Saved entries:
------------

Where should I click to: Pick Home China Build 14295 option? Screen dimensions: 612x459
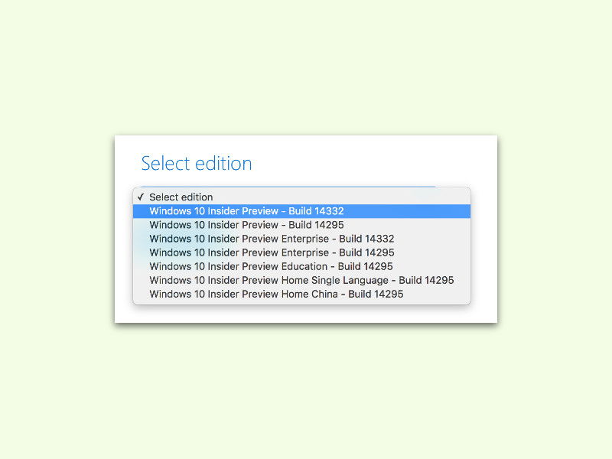301,295
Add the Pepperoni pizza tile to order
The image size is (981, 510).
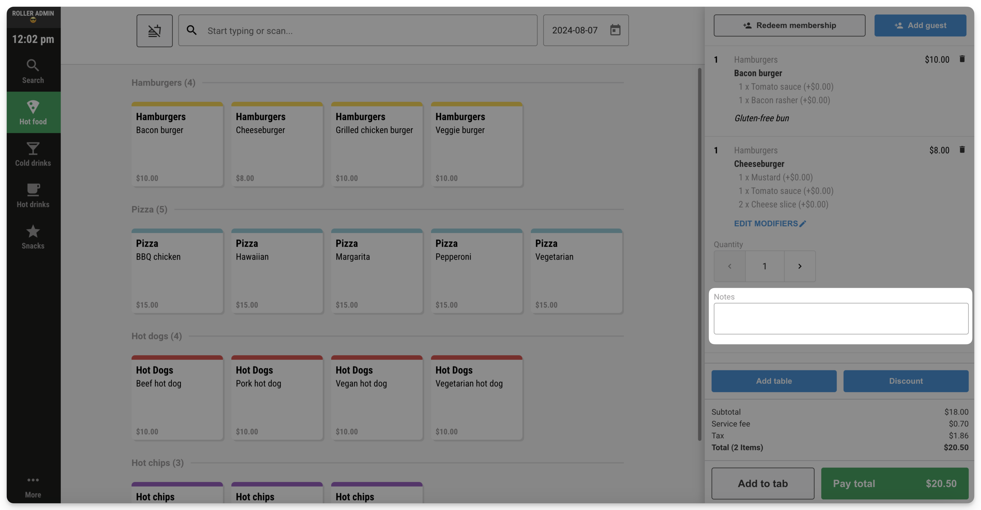[x=476, y=271]
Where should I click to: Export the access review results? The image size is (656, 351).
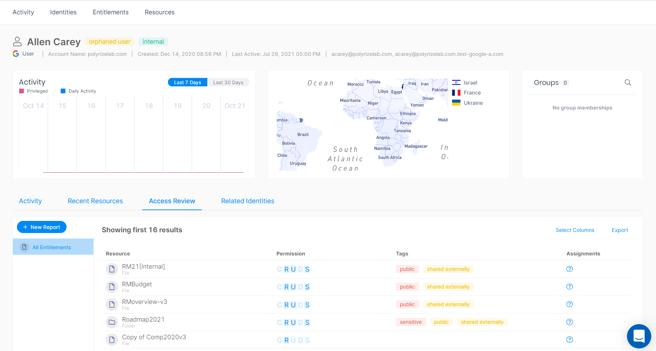[620, 230]
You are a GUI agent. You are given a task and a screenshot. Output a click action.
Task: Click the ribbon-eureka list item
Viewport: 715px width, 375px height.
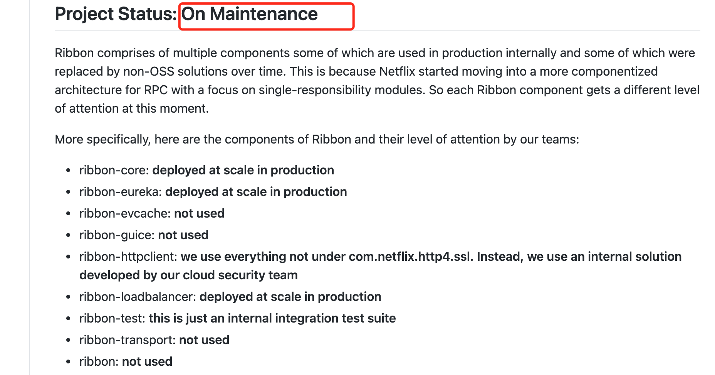pos(213,192)

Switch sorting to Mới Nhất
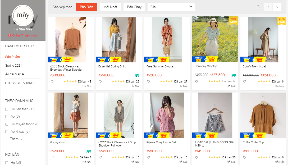tap(110, 7)
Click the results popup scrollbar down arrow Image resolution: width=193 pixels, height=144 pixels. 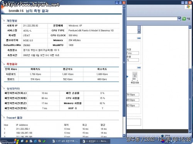(124, 136)
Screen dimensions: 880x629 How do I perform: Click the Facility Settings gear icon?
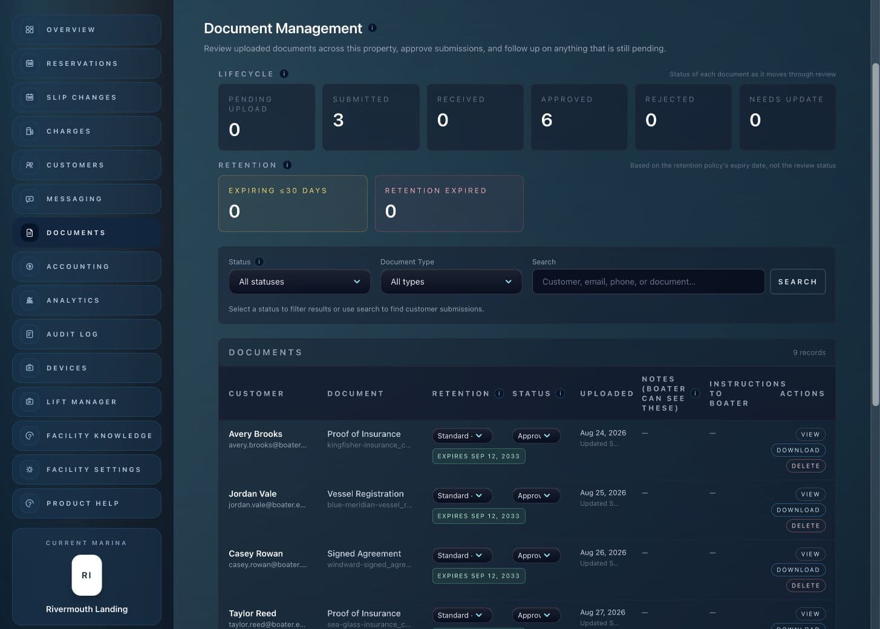(x=30, y=469)
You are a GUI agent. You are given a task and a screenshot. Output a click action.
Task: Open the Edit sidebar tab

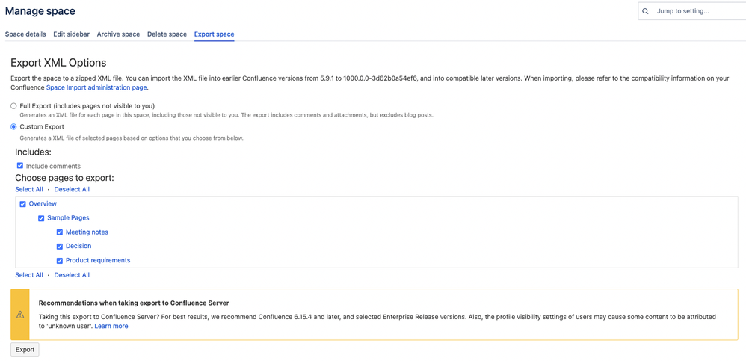coord(71,34)
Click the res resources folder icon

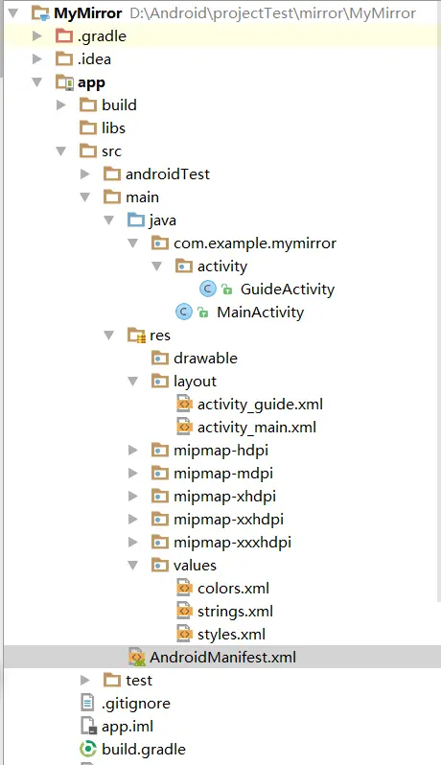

------------

**REQUIREMENT**
Only the lines from the one that contains "Screen dimensions: 880x629" through the last line of the records may appear in the answer, retyped exactly and with no pictures.

**YOUR RESPONSE**
Screen dimensions: 880x629 How do I perform: Click the Facility Settings gear icon?
(x=30, y=469)
You are a GUI agent. You are given a task and a screenshot. Output a click action.
Task: Open the Edit sidebar tab

coord(71,34)
Click the res resources folder icon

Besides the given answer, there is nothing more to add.